◆ **Input**:
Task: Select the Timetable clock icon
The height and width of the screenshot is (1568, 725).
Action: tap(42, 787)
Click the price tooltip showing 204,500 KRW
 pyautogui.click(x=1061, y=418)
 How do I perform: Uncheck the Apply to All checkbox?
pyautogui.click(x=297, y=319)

* * *

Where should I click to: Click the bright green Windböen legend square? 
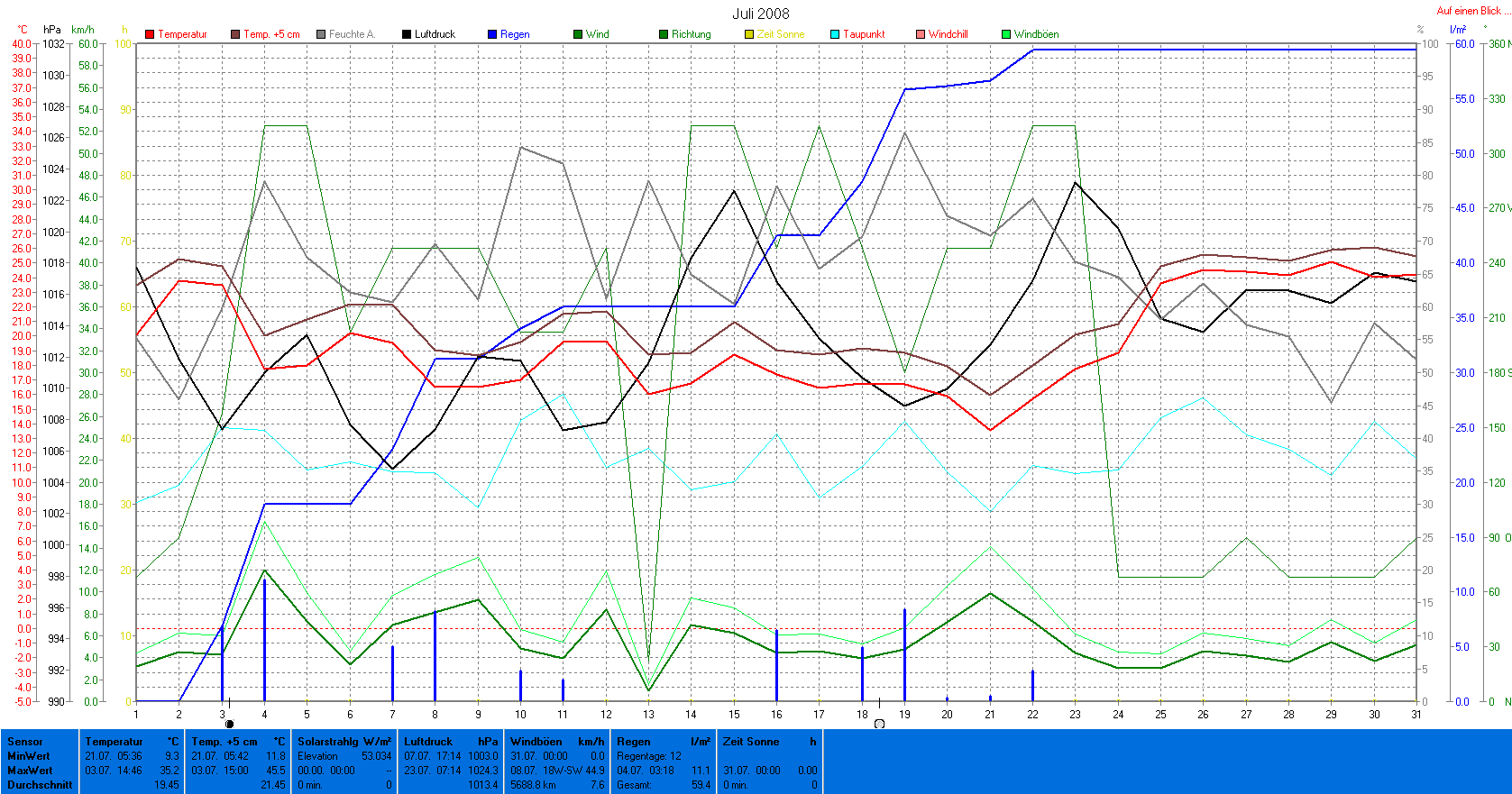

* * *

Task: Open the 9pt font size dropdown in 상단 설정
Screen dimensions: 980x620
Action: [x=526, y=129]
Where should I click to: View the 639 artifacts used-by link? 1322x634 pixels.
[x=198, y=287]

◆ **Written problem**: Give the items as a numbered list, starting with the line containing "Task: Select the Timetable clock icon" and going on through the line containing "pyautogui.click(x=1061, y=418)", with both lines included and blank lines left out.

◆ **Solution to this exercise**:
1. Task: Select the Timetable clock icon
2. The height and width of the screenshot is (1568, 725).
3. Action: tap(42, 787)
4. Click the price tooltip showing 204,500 KRW
5.  pyautogui.click(x=1061, y=418)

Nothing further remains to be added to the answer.